GREGG EASTERBROOK reviews for the New York Times a new book, 'Collapse': How the World Ends by Jared Diamond, author of the best reader, Guns, Germs and Steel.
EIGHT years ago Jared Diamond realized what is, for authors, increasingly a fantasy -- he published a serious, challenging and complex book that became a huge commercial success. ''Guns, Germs, and Steel'' won a Pulitzer Prize, then sold a million copies, astonishing for a 480-page volume of archeological speculation on how the world reached its present ordering of nations. Now he has written a sequel, ''Collapse,'' which asks whether present nations can last. Taken together, ''Guns, Germs, and Steel'' and ''Collapse'' represent one of the most significant projects embarked upon by any intellectual of our generation. They are magnificent books: extraordinary in erudition and originality, compelling in their ability to relate the digitized pandemonium of the present to the hushed agrarian sunrises of the far past. I read both thinking what literature might be like if every author knew so much, wrote so clearly and formed arguments with such care. All of which makes the two books exasperating, because both come to conclusions that are probably wrong.

§ SOURCE MATERIAL
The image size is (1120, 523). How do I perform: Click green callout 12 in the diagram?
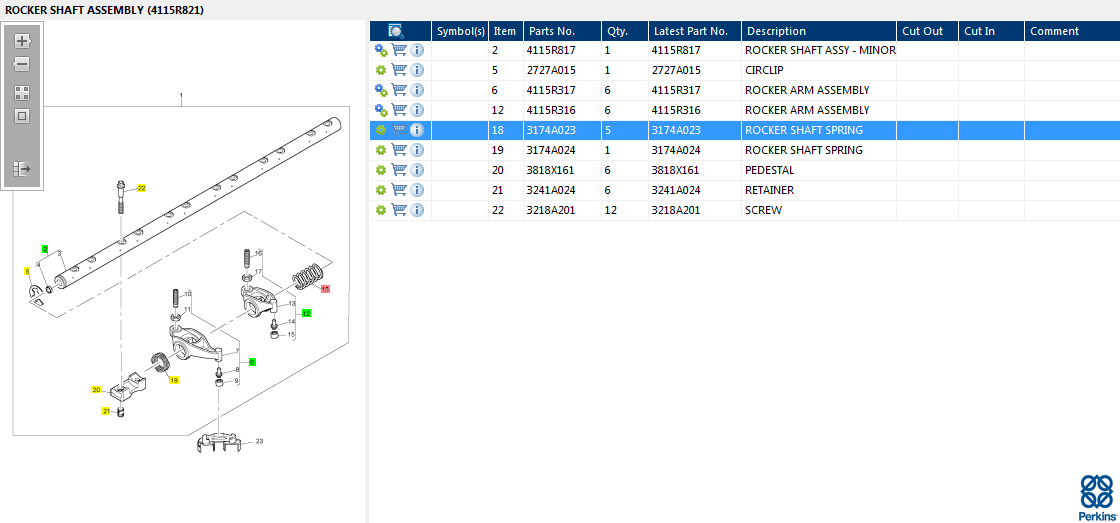(x=306, y=313)
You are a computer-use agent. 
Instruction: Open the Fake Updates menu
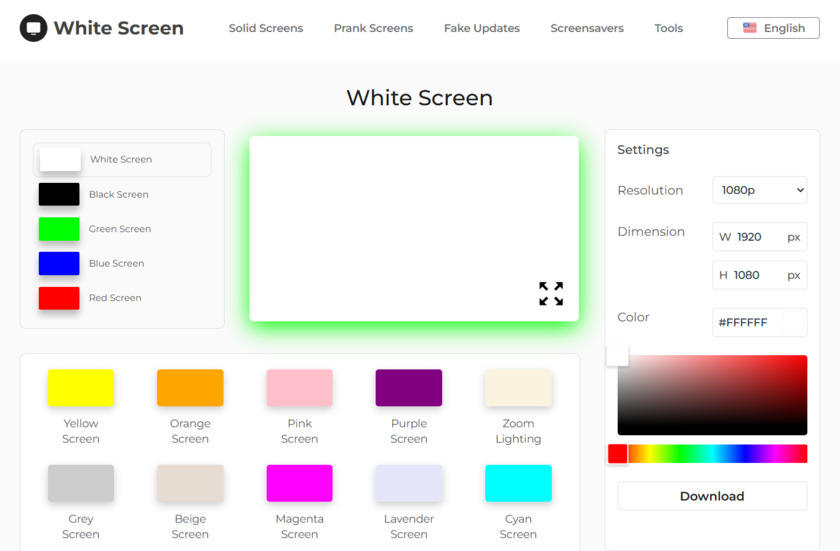coord(481,28)
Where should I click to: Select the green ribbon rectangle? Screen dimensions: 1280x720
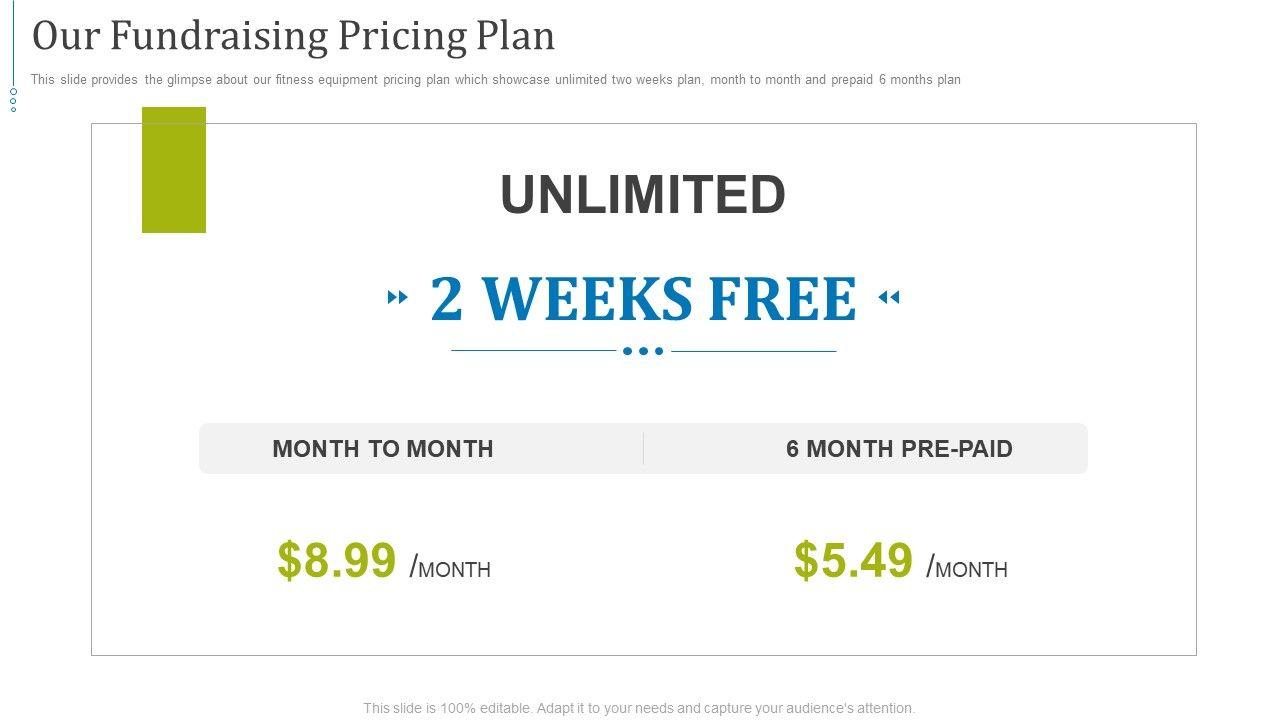174,170
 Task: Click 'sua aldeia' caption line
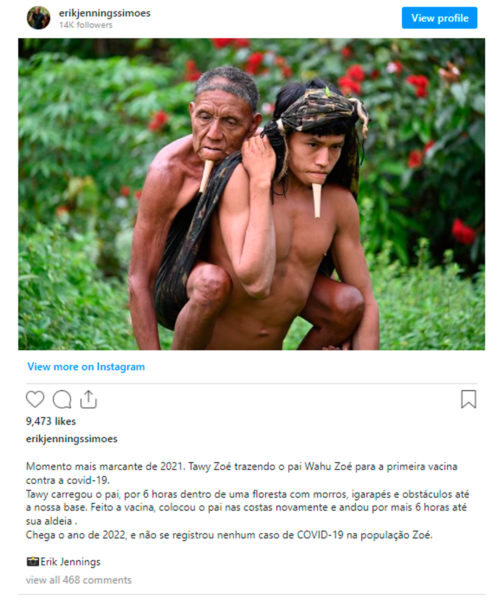point(51,521)
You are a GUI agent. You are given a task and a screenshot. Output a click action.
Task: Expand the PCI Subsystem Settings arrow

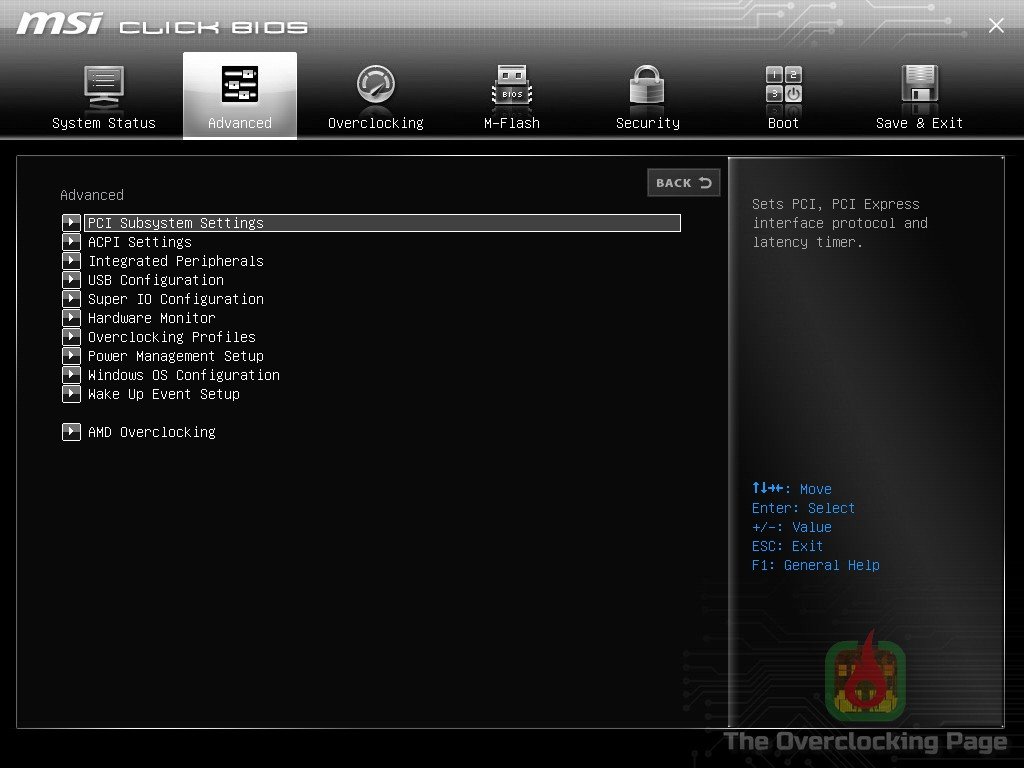pyautogui.click(x=71, y=222)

§ WORK ORDER
Answer these questions about the book review.
1. Who wrote the review, and for which newspaper?
2. What prize did "Guns, Germs, and Steel" win?
3. How many pages long is "Guns, Germs, and Steel" said to be?
Answer using only the book review.

§ EXERCISE SOLUTION
1. Gregg Easterbrook wrote it for the New York Times.
2. It won a Pulitzer Prize.
3. It is a 480-page volume.